These results greatly strengthen findings from similar studies by Zanette and her collaborators, and others, conducted in North America, Europe, Africa and Asia, which show wildlife worldwide fear the human ‘super predator’ far more than lions, leopards, cougars, bears, wolves or dogs.
For this new study, Zanette and her colleagues worked in the eucalypt forest in Tasmania and experimentally demonstrated that kangaroos, wallabies and other marsupials were 2.4 times more likely to flee in response to hearing human voices compared to hearing dogs, Tasmanian devils or wolves. Every species in the marsupial community, moreover, demonstrated the same pattern, being roughly twice as likely to flee from humans as the next most frightening predator, which in each case was dogs, and all were most vigilant to humans.
“These results greatly expand the growing experimental evidence that wildlife worldwide perceive humans as the planet’s most frightening predator,” said Zanette, a renowned wildlife ecologist. “The very substantial fear of humans demonstrated here, and in comparable recent experiments, can be expected to have dramatic ecological consequences, because other new research has established that fear itself can reduce wildlife numbers, and fear of humans can cause cascading impacts on multiple species throughout entire landscapes.”
To conduct their experiment, the team deployed hidden automated camera-speaker systems that, when triggered by an animal passing within a short distance (approximately 10 meters, or 30 feet), filmed the response to humans speaking calmly, dogs barking, Tasmanian devils snarling, wolves howling or non-threatening controls, such as sheep bleating.
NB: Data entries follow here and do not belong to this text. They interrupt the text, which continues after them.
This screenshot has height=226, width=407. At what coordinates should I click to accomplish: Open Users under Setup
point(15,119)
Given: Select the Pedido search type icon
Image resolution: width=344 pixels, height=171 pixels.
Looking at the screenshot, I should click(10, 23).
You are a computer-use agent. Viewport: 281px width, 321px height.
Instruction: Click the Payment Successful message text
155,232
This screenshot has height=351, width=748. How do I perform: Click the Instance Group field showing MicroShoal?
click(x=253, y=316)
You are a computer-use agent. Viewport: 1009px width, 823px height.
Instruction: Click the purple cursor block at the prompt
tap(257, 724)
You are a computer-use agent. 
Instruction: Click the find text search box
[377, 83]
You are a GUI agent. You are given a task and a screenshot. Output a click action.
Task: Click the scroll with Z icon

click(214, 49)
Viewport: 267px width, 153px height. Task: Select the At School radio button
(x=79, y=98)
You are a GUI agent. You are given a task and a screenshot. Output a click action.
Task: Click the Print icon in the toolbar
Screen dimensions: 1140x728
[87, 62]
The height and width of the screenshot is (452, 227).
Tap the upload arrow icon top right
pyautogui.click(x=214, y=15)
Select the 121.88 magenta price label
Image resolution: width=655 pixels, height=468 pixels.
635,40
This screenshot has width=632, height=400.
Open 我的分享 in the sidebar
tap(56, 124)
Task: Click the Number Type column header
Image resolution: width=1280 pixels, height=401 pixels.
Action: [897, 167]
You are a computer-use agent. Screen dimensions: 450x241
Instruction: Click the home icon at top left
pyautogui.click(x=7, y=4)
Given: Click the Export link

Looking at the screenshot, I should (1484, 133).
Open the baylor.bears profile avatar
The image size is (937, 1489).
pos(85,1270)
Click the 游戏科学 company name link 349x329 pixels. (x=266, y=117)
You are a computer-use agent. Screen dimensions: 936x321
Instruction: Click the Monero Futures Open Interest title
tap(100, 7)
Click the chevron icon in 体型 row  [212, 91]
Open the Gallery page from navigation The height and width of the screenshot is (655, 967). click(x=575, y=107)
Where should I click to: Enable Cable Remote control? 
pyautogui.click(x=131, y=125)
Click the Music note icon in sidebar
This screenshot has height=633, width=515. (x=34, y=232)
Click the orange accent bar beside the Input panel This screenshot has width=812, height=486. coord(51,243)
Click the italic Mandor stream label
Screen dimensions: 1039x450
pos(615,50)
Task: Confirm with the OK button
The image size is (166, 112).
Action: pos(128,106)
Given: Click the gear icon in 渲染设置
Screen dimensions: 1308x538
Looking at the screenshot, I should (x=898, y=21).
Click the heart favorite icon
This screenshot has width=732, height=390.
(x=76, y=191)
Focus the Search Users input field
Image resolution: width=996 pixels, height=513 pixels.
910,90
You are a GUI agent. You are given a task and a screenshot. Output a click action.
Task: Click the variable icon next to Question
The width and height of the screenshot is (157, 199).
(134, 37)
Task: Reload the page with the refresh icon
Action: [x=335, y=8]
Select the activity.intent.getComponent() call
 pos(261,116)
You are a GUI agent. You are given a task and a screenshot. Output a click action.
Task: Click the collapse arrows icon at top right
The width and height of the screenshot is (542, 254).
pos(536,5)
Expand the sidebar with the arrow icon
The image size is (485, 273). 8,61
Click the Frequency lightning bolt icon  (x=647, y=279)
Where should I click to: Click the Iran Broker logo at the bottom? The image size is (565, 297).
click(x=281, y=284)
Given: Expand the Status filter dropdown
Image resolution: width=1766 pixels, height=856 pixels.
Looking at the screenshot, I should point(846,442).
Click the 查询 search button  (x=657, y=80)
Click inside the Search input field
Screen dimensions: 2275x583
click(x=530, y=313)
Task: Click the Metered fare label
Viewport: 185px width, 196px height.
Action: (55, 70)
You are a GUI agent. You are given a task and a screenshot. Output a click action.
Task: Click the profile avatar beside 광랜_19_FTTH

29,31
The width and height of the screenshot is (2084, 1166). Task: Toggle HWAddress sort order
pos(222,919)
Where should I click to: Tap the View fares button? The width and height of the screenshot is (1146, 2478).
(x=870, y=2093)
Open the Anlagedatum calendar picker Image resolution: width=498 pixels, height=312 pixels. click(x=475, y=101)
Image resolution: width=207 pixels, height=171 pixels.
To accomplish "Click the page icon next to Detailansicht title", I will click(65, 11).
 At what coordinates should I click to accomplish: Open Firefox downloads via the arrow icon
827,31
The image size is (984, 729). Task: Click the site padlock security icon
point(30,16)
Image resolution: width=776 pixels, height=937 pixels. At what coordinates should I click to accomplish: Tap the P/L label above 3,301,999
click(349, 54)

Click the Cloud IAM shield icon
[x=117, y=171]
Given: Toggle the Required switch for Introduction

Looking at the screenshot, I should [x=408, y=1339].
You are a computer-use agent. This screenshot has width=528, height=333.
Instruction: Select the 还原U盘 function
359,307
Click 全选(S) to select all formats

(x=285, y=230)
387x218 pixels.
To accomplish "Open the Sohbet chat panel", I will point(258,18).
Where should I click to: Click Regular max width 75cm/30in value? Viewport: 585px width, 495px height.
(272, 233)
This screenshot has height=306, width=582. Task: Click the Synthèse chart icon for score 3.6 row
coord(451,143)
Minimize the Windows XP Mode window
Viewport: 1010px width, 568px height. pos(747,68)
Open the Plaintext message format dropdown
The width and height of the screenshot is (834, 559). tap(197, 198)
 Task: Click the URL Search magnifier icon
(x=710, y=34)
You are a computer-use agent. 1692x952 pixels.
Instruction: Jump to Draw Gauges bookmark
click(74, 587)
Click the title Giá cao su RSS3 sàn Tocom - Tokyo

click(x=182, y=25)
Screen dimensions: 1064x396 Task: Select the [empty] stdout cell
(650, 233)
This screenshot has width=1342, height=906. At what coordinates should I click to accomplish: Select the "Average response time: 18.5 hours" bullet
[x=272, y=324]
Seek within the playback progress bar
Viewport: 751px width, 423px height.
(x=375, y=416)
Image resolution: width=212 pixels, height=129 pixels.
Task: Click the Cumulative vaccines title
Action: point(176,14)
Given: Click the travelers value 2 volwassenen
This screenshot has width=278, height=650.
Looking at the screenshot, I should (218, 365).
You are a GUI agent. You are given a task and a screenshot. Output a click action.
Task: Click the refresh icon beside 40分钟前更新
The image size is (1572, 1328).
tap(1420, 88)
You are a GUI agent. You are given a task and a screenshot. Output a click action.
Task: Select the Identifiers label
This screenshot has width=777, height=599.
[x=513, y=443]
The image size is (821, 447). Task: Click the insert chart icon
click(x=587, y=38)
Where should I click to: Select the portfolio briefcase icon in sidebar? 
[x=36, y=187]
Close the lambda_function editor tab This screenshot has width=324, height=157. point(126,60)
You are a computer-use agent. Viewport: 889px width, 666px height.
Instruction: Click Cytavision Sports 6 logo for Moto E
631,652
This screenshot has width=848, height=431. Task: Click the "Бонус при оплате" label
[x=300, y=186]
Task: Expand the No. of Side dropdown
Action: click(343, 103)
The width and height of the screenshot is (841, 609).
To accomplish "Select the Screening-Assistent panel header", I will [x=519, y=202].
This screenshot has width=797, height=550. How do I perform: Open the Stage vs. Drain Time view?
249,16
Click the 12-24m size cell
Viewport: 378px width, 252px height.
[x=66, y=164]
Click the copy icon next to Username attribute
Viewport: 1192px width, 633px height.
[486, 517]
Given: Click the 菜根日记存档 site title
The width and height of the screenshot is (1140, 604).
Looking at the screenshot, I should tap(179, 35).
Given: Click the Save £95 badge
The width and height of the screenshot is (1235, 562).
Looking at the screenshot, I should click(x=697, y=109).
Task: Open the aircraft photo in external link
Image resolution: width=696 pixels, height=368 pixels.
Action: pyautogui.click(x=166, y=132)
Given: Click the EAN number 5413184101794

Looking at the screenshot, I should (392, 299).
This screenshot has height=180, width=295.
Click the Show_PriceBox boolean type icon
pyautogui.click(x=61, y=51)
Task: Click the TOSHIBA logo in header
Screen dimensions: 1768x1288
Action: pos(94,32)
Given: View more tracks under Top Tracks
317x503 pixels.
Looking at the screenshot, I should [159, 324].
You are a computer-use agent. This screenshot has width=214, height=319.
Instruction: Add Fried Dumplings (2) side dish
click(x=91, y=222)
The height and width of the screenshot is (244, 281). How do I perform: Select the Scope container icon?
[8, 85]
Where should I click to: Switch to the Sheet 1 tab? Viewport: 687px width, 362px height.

“Global surveys show humans kill prey at much higher rates than other predators, making humans a ‘super predator,’ and the profound fear of humans being revealed in wildlife everywhere is wholly consistent with humanity’s unique lethality,” said Zanette. “Humans are ‘the invisible killer’ insofar as we do not often think of ourselves as a major predator, let alone the most dangerous, but wildlife clearly think differently — and recognize us for what we are.”